However, as we have consistently argued, for a policy of great strategic public consequence, proper management demands a synchrony of purpose between and among critical stakeholders. That was where the CBN failed. The alarm bell started ringing when the Minister of Finance, Budget and National Planning, Zainab Ahmed, told the National Assembly that she had no idea about the policy. Irrespective of what the enabling Act says, horizontal and vertical engagements ought to have preceded or follow the announcement of a such a policy decision by the CBN.   

  This is a policy we have endorsed, and we are not about to change our position. The challenge with the policy is in the implementation. Although global best practice is for central banks to redesign, produce and circulate new local legal tender every five to eight years, the Naira has not been redesigned in the last 20 years. The challenge, however, is that older generation of Nigerians who were around during a similar currency redesign in 1984 have unpleasant memories that are not helped by the fact that the military head of state at that time is the current civilian president. With reports of economic and social disruptions from implementing the policy in recent weeks, not a few of them are now drawing unpleasant parallels with when a certain Major General Muhammadu Buhari was military Head of State.

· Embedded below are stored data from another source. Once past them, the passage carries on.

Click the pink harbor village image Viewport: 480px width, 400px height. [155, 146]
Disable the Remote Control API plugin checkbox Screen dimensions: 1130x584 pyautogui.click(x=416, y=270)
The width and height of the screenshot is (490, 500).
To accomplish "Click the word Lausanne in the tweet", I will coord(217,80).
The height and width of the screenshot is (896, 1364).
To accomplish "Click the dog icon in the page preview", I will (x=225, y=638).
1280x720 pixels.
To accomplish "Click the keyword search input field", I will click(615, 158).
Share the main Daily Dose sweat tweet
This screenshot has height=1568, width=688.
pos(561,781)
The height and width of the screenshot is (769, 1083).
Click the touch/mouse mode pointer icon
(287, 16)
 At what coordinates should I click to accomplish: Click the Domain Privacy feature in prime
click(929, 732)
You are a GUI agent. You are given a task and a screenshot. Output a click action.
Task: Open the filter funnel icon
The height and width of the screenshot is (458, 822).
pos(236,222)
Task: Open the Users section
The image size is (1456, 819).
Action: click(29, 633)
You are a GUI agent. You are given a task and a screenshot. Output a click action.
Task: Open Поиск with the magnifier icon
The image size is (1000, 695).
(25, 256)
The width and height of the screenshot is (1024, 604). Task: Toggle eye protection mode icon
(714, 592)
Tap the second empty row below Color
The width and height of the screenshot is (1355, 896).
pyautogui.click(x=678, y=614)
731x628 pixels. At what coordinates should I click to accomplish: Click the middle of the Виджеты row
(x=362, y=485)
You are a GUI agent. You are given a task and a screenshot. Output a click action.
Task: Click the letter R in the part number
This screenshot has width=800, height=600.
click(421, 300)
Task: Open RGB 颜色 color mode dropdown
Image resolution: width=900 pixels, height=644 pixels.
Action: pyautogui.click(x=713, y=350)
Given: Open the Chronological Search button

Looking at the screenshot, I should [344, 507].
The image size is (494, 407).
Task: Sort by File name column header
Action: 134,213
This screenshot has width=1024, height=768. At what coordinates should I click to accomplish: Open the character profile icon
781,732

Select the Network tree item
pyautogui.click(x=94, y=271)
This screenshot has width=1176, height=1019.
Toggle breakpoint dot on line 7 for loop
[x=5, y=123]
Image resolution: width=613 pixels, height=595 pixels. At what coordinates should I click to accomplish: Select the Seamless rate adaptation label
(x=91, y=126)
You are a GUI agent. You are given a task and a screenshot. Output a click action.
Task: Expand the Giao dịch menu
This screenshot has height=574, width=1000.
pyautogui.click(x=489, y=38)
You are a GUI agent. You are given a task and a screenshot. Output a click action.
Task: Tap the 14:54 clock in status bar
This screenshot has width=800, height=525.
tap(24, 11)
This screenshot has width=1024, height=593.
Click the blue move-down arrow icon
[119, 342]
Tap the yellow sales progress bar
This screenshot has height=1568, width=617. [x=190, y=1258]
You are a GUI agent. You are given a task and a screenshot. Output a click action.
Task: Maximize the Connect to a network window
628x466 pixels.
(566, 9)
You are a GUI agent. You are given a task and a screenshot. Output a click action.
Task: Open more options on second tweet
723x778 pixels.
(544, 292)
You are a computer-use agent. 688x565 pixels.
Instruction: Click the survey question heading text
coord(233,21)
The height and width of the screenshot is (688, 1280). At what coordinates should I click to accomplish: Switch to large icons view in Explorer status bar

The times may have changed with the introduction of technology, but glitches in online banking and platforms have added to the woes of ordinary people. Yet, decisions that affect every Naira in people’s pocket are a matter of grave public interest. When such a decision creates dissension among those it is meant to serve, there is a problem. Such is the level of desperation that in some states in the North, traders have opted for the CFA franc as their means of exchange, an act seen by some as a vote of no confidence in our monetary policy.  

   We hope that Emefiele and his team will do everything within their power to ensure that all the issues impinging the CBN Naira redesign policy are resolved hopefully within the next few days.